[Items listed in a dataset]
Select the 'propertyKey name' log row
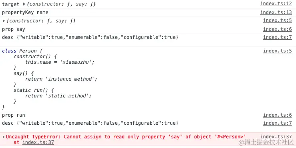 (148, 12)
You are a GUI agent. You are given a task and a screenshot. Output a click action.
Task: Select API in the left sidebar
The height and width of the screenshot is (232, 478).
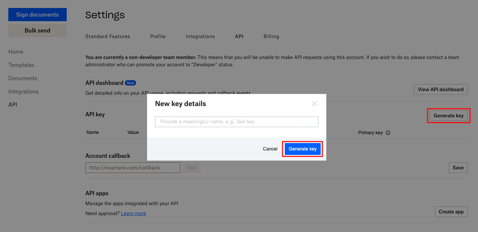click(13, 104)
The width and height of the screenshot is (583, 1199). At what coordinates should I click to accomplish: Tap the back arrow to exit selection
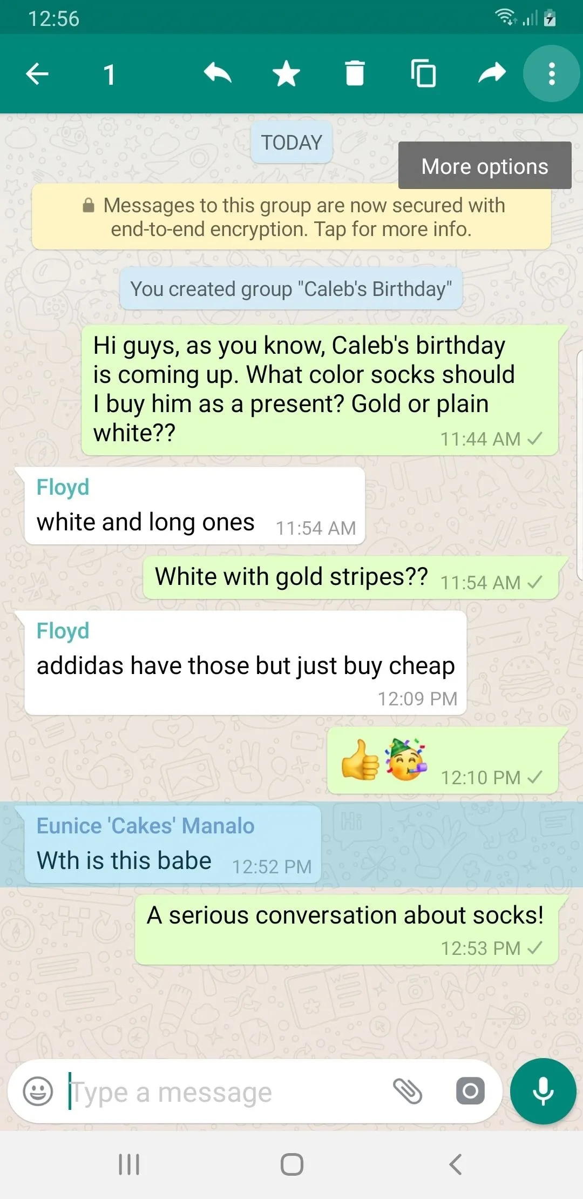[x=37, y=74]
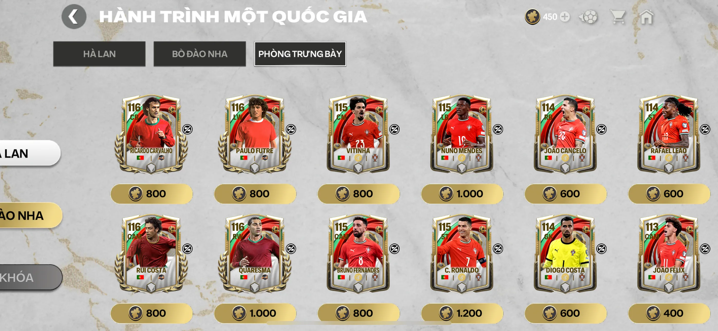
Task: Switch to the BỒ ĐÀO NHA tab
Action: [200, 54]
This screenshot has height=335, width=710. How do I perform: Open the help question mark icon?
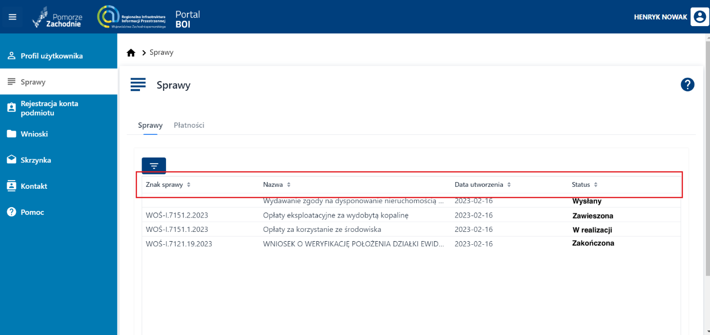687,85
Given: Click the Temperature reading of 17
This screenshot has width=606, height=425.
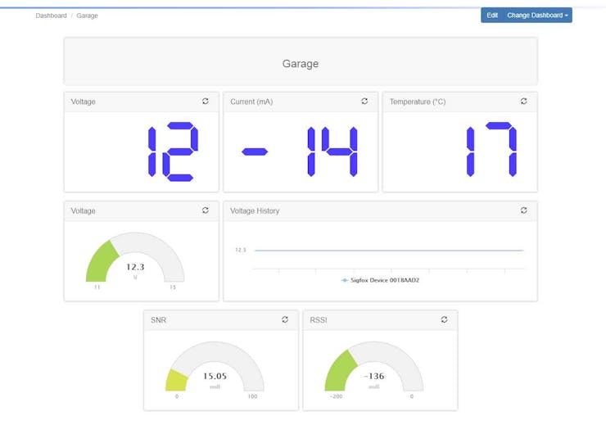Looking at the screenshot, I should pyautogui.click(x=491, y=150).
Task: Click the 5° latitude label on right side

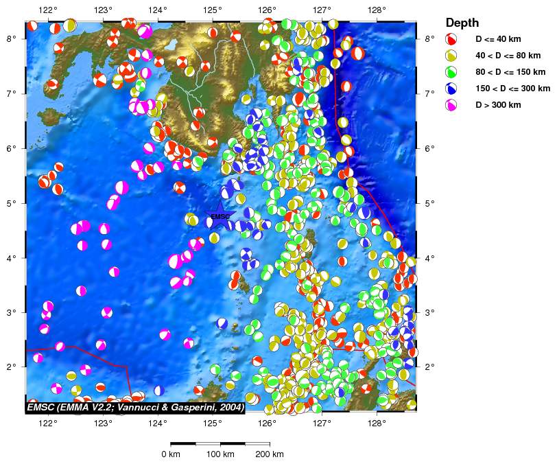Action: 429,203

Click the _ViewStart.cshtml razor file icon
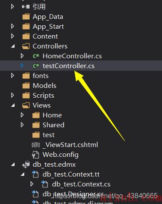tap(36, 145)
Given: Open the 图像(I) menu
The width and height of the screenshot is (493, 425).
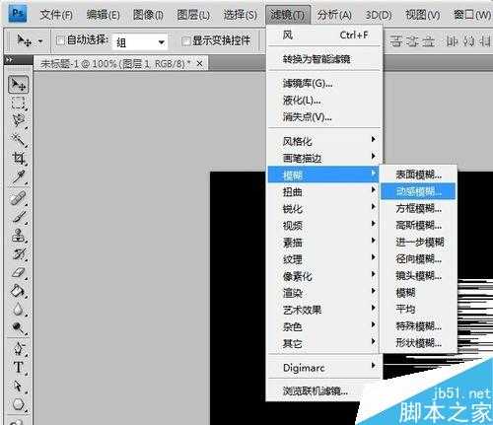Looking at the screenshot, I should [148, 15].
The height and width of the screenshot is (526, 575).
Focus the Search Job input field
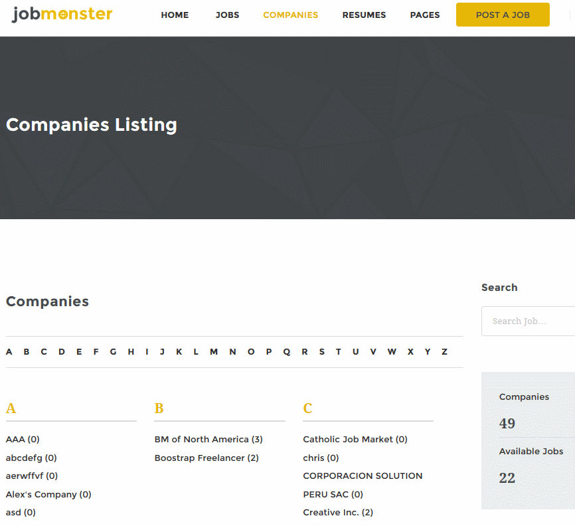(x=528, y=321)
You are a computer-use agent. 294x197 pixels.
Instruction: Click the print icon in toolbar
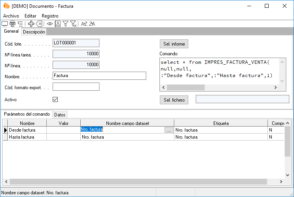(x=12, y=24)
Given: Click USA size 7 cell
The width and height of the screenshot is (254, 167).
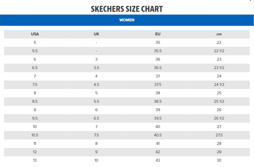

* _Problem requirements_:
Please return every record above exactly, but leave out the pictures.

* _Response below_:
Select the 'propertyKey name' log row
 (148, 12)
You are a GUI agent. You are given a task and a screenshot. Output a click action.
Task: Select API in the left sidebar
The height and width of the screenshot is (232, 478).
click(13, 104)
The width and height of the screenshot is (583, 1199). At what coordinates should I click to accomplish: Tap the back arrow to exit selection
[x=37, y=74]
Task: Switch to the BỒ ĐÀO NHA tab
Action: [200, 54]
This screenshot has height=335, width=710. How do I perform: Open the help question mark icon?
687,85
Given: Click the Temperature reading of 17
This screenshot has width=606, height=425.
Looking at the screenshot, I should pyautogui.click(x=491, y=150).
Task: Click the 5° latitude label on right side

Action: 429,203

Click the _ViewStart.cshtml razor file icon
tap(36, 145)
Given: Open the 图像(I) menu
The width and height of the screenshot is (493, 425).
Looking at the screenshot, I should [148, 15].
The height and width of the screenshot is (526, 575).
Focus the Search Job input field
(x=528, y=321)
You are a computer-use agent. 294x197 pixels.
Instruction: Click the print icon in toolbar
(x=12, y=24)
Given: Click USA size 7 cell
The width and height of the screenshot is (254, 167).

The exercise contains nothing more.